• [Exercise description]: Exactly as they appear below, repeat the lines from the one with "pattern (65, 1040)" through the one with "Yönetim Kurulu Üyeleri Girişi (572, 1964)", and no others.
════════════════
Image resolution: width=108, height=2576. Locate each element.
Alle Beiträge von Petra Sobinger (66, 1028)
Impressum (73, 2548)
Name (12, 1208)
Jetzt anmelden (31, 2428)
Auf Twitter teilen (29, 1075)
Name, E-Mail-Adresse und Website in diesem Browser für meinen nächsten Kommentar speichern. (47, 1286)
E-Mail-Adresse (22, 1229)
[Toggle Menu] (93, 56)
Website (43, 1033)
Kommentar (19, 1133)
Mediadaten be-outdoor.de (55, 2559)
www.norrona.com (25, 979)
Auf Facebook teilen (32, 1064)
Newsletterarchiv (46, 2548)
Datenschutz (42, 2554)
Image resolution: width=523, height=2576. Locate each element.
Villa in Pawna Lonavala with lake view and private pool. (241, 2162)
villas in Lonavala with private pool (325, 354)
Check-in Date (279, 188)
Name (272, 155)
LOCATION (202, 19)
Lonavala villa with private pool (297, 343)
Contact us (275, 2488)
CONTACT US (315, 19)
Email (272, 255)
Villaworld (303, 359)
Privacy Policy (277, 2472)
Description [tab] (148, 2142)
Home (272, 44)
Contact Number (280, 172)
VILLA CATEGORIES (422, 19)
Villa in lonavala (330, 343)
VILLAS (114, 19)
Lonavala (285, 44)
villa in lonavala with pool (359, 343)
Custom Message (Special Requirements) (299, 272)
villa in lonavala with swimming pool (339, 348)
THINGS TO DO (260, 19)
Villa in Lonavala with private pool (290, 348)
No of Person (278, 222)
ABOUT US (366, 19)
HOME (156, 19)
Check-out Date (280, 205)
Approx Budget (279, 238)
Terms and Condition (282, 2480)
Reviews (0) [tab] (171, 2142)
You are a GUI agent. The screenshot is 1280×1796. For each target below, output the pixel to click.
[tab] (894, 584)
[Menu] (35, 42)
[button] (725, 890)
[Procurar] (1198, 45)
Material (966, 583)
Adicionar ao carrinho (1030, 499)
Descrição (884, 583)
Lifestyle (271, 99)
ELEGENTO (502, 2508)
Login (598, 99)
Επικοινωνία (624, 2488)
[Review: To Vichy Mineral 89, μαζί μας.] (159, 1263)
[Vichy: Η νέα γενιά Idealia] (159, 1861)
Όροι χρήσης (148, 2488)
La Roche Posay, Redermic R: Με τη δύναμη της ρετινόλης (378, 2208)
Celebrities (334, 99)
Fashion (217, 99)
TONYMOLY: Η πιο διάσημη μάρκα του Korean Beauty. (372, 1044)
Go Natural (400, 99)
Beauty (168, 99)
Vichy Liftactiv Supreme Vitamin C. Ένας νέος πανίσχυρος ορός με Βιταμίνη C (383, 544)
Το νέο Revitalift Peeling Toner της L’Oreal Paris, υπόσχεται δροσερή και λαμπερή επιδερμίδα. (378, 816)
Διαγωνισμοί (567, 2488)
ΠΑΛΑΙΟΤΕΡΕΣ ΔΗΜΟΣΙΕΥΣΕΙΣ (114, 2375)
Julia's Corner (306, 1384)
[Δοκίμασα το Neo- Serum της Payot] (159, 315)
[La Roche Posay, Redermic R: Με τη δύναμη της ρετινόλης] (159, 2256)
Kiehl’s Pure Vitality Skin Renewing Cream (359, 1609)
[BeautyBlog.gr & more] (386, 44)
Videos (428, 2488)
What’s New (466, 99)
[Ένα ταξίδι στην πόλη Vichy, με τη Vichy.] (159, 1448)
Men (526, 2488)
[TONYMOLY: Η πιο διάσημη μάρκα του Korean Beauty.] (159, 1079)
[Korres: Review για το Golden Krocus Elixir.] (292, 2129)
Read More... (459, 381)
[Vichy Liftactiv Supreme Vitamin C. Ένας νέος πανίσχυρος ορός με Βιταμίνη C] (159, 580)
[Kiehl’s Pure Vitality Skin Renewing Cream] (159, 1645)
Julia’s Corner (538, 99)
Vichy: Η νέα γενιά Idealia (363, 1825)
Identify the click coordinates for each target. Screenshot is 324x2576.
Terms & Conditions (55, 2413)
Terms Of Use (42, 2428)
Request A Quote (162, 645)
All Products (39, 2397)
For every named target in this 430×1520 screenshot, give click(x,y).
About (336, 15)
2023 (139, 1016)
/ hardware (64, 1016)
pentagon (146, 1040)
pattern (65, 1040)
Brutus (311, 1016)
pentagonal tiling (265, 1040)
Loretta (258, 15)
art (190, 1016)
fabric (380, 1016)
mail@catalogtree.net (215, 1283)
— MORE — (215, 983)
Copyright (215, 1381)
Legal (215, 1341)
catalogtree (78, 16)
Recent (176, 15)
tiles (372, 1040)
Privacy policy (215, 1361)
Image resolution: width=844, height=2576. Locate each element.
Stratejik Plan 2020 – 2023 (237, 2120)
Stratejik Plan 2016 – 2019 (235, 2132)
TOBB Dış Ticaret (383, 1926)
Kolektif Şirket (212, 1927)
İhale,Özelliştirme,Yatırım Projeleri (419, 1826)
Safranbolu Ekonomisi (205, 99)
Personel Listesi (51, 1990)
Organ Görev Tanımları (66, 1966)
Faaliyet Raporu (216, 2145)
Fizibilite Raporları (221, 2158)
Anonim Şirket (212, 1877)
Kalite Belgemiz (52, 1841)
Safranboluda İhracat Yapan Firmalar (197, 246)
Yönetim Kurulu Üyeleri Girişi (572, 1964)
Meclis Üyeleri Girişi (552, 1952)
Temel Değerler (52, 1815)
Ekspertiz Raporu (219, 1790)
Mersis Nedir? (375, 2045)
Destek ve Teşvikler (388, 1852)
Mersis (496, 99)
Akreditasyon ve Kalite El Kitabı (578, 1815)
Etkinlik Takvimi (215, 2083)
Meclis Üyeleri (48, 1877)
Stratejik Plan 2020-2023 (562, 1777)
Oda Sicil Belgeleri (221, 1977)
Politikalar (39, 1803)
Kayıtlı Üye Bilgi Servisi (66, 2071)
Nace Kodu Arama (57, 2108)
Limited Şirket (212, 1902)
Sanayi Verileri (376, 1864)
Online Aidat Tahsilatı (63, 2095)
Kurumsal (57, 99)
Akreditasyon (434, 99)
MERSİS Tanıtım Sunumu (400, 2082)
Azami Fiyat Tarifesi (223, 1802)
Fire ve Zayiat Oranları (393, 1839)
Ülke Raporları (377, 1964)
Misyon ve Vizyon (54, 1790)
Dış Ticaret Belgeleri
════════════════
• [Solution for this problem]:
pattern (65, 1040)
Brutus (311, 1016)
pentagonal tiling (265, 1040)
Loretta (258, 15)
art (190, 1016)
fabric (380, 1016)
mail@catalogtree.net (215, 1283)
— MORE — (215, 983)
Copyright (215, 1381)
Legal (215, 1341)
catalogtree (78, 16)
Recent (176, 15)
tiles (372, 1040)
Privacy policy (215, 1361)
Image resolution: width=844, height=2576. Locate each element.
Stratejik Plan 2020 – 2023 (237, 2120)
Stratejik Plan 2016 – 2019 (235, 2132)
TOBB Dış Ticaret (383, 1926)
Kolektif Şirket (212, 1927)
İhale,Özelliştirme,Yatırım Projeleri (419, 1826)
Safranbolu Ekonomisi (205, 99)
Personel Listesi (51, 1990)
Organ Görev Tanımları (66, 1966)
Faaliyet Raporu (216, 2145)
Fizibilite Raporları (221, 2158)
Anonim Şirket (212, 1877)
Kalite Belgemiz (52, 1841)
Safranboluda İhracat Yapan Firmalar (197, 246)
Yönetim Kurulu Üyeleri Girişi (572, 1964)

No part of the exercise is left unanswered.